START STORED DATA

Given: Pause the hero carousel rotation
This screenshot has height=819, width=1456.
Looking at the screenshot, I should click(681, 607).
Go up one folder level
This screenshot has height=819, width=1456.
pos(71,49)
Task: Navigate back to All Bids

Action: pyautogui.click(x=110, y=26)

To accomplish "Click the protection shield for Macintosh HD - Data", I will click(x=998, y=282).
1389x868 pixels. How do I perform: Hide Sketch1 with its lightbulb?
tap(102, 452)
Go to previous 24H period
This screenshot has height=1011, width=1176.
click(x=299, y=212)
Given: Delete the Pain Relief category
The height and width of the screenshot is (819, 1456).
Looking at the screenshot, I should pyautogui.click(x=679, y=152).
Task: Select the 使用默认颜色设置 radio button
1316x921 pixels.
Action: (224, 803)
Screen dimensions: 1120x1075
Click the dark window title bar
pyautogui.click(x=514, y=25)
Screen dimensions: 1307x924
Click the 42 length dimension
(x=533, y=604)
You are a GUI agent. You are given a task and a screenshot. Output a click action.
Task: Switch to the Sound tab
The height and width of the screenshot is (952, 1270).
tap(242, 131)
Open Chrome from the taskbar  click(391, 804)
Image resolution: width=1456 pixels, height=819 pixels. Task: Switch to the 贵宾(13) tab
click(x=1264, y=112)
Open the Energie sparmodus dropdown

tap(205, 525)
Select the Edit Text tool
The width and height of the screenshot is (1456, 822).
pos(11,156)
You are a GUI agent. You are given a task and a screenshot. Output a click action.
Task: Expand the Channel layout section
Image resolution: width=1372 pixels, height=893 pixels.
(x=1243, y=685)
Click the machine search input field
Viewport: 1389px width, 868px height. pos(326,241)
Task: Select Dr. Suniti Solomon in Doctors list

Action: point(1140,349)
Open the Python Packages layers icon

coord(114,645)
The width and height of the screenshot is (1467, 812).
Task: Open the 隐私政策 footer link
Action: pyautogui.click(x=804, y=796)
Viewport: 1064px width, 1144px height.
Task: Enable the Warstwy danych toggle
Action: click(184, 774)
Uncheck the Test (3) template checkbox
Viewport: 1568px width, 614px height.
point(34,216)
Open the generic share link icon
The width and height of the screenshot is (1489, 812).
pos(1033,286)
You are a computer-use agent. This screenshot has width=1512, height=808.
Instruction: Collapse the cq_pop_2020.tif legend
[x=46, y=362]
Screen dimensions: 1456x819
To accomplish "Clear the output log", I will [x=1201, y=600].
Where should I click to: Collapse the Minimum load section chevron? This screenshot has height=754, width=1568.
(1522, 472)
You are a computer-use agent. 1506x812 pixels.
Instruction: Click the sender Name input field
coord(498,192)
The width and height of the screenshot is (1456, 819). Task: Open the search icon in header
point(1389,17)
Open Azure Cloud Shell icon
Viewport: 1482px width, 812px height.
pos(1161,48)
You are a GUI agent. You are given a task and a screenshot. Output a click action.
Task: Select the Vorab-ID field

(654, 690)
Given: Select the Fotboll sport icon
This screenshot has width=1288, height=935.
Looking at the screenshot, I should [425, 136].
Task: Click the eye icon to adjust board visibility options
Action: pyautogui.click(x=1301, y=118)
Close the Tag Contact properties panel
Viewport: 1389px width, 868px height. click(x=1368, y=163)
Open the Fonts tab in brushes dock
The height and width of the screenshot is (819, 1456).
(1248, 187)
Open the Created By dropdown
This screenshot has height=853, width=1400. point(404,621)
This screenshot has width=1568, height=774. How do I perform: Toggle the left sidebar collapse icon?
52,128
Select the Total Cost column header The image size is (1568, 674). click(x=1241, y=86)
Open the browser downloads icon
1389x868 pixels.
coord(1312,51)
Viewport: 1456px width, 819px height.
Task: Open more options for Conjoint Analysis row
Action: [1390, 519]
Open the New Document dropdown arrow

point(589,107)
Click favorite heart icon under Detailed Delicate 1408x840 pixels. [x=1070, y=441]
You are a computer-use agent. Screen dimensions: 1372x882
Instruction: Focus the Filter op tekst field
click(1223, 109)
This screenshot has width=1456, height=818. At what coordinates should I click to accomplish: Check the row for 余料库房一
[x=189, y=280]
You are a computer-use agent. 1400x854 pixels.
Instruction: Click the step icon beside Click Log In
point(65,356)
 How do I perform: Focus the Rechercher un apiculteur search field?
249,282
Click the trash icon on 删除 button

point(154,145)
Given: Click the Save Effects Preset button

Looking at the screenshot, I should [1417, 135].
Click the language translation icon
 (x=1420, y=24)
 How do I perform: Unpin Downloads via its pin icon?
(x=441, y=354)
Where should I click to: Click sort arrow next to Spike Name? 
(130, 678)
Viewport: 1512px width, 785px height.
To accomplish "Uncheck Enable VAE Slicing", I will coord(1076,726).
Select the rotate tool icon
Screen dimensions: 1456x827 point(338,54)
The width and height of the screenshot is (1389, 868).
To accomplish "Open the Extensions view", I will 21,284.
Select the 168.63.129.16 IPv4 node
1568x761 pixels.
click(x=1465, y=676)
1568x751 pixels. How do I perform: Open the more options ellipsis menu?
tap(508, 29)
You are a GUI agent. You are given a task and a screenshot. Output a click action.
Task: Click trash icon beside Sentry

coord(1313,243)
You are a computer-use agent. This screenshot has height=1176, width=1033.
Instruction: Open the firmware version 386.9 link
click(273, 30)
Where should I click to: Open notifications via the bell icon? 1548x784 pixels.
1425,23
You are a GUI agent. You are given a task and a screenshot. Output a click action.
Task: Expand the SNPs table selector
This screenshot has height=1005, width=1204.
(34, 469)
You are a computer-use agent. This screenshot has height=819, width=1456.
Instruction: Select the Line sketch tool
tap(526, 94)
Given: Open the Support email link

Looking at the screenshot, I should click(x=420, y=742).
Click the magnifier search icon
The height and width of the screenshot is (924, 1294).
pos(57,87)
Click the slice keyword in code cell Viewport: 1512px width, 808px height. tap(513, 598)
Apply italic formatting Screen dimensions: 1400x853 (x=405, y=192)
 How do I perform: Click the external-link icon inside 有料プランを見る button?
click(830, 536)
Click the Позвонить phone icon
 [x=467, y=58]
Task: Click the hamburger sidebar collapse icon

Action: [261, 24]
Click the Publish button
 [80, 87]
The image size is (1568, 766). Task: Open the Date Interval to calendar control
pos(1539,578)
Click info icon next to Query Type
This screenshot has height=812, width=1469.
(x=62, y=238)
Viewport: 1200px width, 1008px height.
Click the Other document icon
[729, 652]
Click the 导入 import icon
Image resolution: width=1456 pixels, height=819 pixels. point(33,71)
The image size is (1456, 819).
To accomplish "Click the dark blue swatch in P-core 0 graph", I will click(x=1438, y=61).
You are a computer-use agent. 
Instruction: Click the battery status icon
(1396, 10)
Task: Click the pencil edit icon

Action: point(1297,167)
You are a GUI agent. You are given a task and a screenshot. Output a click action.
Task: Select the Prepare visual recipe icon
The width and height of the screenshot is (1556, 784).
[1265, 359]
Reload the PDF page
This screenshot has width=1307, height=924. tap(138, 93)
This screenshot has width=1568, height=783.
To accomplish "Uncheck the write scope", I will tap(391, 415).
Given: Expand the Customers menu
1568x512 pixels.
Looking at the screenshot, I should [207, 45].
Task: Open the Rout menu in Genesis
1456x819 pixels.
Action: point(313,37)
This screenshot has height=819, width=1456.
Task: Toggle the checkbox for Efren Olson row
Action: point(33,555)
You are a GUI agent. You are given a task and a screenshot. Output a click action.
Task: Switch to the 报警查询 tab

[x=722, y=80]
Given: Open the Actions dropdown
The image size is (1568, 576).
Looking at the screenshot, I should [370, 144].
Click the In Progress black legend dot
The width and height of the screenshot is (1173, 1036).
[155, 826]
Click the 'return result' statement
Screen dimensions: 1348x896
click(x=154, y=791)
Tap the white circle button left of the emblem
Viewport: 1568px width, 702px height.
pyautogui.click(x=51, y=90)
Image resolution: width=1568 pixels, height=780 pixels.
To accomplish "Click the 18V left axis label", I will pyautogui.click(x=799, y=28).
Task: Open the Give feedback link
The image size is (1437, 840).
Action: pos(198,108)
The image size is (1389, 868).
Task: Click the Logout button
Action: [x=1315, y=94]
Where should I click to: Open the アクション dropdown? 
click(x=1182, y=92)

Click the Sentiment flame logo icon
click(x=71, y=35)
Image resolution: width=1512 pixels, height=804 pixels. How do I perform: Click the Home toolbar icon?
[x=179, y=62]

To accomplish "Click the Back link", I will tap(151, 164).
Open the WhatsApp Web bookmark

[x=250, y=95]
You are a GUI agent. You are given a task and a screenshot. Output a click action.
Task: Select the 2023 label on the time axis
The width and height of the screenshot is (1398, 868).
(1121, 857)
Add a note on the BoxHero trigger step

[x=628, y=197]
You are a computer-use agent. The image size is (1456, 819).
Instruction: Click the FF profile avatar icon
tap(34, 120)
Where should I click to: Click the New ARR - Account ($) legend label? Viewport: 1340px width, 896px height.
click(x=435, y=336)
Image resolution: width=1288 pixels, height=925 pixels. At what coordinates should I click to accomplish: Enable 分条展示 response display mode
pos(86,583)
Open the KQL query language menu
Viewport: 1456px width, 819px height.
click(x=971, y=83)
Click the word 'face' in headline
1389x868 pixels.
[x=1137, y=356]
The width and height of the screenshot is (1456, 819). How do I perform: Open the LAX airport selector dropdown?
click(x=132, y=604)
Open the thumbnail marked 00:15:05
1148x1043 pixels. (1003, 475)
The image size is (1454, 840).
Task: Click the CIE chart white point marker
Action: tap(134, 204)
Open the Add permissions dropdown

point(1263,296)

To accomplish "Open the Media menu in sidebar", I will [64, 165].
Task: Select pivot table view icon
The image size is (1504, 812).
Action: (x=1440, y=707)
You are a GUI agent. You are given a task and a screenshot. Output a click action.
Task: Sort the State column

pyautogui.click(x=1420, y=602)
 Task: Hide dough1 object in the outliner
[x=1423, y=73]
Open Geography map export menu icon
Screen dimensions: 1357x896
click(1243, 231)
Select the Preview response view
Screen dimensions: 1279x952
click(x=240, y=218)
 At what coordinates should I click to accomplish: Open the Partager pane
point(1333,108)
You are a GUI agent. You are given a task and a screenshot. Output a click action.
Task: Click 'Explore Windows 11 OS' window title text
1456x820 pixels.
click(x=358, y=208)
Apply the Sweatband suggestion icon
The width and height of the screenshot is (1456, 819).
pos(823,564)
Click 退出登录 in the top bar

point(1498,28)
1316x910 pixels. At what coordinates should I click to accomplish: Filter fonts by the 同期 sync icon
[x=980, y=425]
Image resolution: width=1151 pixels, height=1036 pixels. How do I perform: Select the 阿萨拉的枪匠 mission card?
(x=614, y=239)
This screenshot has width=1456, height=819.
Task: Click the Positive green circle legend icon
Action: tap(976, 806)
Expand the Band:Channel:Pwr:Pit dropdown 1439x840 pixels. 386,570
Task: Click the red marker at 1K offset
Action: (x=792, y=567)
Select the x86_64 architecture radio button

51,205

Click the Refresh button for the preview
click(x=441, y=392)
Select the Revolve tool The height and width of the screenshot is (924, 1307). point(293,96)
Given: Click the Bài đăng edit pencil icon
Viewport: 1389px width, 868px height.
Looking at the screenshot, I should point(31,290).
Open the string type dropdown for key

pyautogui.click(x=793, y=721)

END STORED DATA

Only a number should come back: the count of lines above that include "computer".

RESPONSE. 8